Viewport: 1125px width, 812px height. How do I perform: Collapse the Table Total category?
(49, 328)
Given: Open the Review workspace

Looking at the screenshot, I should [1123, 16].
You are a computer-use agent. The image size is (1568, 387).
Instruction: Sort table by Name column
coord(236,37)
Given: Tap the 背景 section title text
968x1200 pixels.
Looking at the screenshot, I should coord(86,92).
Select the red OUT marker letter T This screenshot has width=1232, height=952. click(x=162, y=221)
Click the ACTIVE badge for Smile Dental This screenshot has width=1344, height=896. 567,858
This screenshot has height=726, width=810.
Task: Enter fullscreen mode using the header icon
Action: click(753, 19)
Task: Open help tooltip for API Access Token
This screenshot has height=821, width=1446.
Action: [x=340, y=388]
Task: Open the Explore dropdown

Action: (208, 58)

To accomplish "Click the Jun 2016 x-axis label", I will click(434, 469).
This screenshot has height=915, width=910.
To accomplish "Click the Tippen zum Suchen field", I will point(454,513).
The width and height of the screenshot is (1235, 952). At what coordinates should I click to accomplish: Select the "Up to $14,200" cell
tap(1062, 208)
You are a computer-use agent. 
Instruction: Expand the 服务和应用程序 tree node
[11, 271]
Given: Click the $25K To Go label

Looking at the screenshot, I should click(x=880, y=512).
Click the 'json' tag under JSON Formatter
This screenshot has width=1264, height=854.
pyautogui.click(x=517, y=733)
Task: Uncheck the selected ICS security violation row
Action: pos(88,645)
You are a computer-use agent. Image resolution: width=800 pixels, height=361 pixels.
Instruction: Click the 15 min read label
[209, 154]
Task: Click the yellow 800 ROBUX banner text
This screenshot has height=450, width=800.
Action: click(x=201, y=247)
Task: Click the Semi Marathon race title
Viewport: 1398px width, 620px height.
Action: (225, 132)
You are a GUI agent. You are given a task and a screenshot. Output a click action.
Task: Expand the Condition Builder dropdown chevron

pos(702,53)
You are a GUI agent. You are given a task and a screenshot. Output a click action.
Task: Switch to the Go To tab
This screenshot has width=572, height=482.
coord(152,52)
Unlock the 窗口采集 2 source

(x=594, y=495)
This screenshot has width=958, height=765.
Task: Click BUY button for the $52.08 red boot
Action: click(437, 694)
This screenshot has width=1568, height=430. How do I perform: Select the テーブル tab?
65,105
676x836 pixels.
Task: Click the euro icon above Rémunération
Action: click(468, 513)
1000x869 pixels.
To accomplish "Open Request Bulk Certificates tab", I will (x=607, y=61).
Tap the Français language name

—————

> _Exercise requirements_
Write out every entry again exactly, please, with nothing missing.

> _Result of the task_
Viewport: 1125px width, 812px height. How do I perform: Collapse the Table Total category?
(49, 328)
Given: Open the Review workspace

Looking at the screenshot, I should [1123, 16].
You are a computer-use agent. The image size is (1568, 387).
Instruction: Sort table by Name column
coord(236,37)
Given: Tap the 背景 section title text
968x1200 pixels.
Looking at the screenshot, I should coord(86,92).
Select the red OUT marker letter T This screenshot has width=1232, height=952. click(x=162, y=221)
Click the ACTIVE badge for Smile Dental This screenshot has width=1344, height=896. 567,858
This screenshot has height=726, width=810.
Task: Enter fullscreen mode using the header icon
Action: click(753, 19)
Task: Open help tooltip for API Access Token
This screenshot has height=821, width=1446.
Action: [x=340, y=388]
Task: Open the Explore dropdown

Action: (208, 58)

To accomplish "Click the Jun 2016 x-axis label", I will click(434, 469).
This screenshot has height=915, width=910.
To accomplish "Click the Tippen zum Suchen field", I will point(454,513).
The width and height of the screenshot is (1235, 952). At what coordinates should I click to accomplish: Select the "Up to $14,200" cell
tap(1062, 208)
You are a computer-use agent. 
Instruction: Expand the 服务和应用程序 tree node
[11, 271]
Given: Click the $25K To Go label

Looking at the screenshot, I should click(x=880, y=512).
Click the 'json' tag under JSON Formatter
This screenshot has width=1264, height=854.
pyautogui.click(x=517, y=733)
Task: Uncheck the selected ICS security violation row
Action: pos(88,645)
You are a computer-use agent. Image resolution: width=800 pixels, height=361 pixels.
Instruction: Click the 15 min read label
[209, 154]
Task: Click the yellow 800 ROBUX banner text
This screenshot has height=450, width=800.
Action: click(x=201, y=247)
Task: Click the Semi Marathon race title
Viewport: 1398px width, 620px height.
Action: (225, 132)
You are a GUI agent. You are given a task and a screenshot. Output a click action.
Task: Expand the Condition Builder dropdown chevron

pos(702,53)
You are a GUI agent. You are given a task and a screenshot. Output a click action.
Task: Switch to the Go To tab
This screenshot has width=572, height=482.
coord(152,52)
Unlock the 窗口采集 2 source

(x=594, y=495)
This screenshot has width=958, height=765.
Task: Click BUY button for the $52.08 red boot
Action: click(437, 694)
This screenshot has width=1568, height=430. How do I perform: Select the テーブル tab?
65,105
676x836 pixels.
Task: Click the euro icon above Rémunération
Action: click(468, 513)
1000x869 pixels.
To accomplish "Open Request Bulk Certificates tab", I will (x=607, y=61).
Tap the Français language name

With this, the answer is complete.